Activity: Transcribe, exactly and in full, every line from the one including "Instruction: Click the" to the end of the listing.

· · · · · · ·

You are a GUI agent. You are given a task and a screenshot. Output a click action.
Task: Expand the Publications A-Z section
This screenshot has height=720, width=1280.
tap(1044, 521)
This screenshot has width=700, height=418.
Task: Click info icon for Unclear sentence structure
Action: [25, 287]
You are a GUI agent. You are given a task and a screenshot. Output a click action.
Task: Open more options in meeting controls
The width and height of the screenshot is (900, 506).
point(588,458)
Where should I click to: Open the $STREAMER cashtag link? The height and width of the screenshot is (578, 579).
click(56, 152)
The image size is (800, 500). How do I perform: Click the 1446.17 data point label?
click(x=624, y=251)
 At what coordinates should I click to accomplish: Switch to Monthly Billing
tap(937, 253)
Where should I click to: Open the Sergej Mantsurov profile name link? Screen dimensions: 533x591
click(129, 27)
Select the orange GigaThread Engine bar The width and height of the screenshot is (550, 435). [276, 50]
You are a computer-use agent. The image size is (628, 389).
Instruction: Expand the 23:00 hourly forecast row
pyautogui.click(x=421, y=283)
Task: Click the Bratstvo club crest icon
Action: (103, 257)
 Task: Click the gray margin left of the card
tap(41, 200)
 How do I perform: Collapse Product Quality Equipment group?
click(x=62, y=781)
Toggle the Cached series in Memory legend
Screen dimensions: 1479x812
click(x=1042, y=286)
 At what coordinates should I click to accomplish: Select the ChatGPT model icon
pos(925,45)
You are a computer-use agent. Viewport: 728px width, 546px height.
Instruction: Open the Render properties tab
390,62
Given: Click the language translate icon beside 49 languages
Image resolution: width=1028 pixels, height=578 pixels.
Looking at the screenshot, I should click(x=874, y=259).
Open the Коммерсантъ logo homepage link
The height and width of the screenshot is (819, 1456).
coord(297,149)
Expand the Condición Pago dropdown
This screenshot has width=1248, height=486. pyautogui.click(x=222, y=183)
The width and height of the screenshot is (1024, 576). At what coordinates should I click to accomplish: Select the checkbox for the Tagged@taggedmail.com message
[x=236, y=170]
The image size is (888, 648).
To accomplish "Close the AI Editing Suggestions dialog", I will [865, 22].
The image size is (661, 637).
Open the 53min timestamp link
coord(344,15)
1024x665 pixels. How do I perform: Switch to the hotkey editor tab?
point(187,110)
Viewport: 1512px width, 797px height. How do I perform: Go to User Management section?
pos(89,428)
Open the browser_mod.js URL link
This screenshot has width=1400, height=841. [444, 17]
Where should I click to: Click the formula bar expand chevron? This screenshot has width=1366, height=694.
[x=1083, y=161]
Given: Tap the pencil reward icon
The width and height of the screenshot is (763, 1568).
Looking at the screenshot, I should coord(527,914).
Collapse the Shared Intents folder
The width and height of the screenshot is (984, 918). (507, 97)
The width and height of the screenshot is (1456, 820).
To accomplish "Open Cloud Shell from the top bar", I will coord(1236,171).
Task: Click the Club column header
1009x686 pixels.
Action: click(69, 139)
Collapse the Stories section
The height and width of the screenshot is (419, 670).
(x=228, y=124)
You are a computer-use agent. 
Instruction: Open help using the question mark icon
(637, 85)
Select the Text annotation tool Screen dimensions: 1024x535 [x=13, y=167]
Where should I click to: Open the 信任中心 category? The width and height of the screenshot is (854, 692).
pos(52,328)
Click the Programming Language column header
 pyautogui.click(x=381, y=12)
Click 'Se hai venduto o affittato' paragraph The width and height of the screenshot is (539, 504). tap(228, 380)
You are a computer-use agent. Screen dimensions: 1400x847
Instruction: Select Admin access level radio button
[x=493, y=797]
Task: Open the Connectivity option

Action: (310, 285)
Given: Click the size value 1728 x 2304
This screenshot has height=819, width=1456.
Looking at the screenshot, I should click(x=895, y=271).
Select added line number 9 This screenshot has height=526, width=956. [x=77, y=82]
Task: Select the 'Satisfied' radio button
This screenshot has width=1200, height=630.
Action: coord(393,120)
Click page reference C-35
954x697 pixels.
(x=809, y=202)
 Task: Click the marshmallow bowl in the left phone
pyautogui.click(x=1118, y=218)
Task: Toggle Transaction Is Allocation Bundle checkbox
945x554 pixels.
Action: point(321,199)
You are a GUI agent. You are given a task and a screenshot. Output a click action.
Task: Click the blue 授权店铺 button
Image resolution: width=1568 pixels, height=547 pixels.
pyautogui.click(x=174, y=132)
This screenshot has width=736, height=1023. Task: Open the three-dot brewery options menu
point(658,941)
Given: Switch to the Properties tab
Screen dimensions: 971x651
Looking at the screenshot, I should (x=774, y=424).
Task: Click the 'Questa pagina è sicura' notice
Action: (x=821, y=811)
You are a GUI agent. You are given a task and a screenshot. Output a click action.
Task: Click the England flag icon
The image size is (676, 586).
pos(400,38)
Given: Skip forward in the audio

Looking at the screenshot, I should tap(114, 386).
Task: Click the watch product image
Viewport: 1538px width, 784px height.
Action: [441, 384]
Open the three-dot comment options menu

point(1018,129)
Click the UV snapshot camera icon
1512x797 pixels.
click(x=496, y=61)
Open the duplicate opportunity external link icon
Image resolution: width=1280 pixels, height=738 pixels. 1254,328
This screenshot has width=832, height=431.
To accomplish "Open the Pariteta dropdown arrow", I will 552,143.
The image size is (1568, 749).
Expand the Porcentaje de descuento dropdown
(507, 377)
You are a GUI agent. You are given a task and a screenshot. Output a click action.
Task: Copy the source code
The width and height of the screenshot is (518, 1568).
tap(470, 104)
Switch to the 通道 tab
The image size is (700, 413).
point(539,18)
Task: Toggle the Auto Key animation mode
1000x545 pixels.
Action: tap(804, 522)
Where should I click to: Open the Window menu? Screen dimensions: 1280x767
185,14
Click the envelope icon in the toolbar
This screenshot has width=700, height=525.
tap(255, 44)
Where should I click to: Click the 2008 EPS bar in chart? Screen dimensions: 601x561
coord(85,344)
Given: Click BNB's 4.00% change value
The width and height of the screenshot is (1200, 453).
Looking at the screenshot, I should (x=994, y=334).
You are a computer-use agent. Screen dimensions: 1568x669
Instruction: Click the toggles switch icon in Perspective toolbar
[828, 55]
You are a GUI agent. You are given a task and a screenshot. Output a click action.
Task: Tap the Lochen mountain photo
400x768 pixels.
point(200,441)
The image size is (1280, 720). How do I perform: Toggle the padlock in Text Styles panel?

· · · · · · ·

Expected answer:
Instruction: Click the toggles switch icon in Perspective toolbar
[828, 55]
You are a GUI agent. You are given a task and a screenshot. Output a click action.
Task: Tap the Lochen mountain photo
400x768 pixels.
point(200,441)
The image size is (1280, 720). How do I perform: Toggle the padlock in Text Styles panel?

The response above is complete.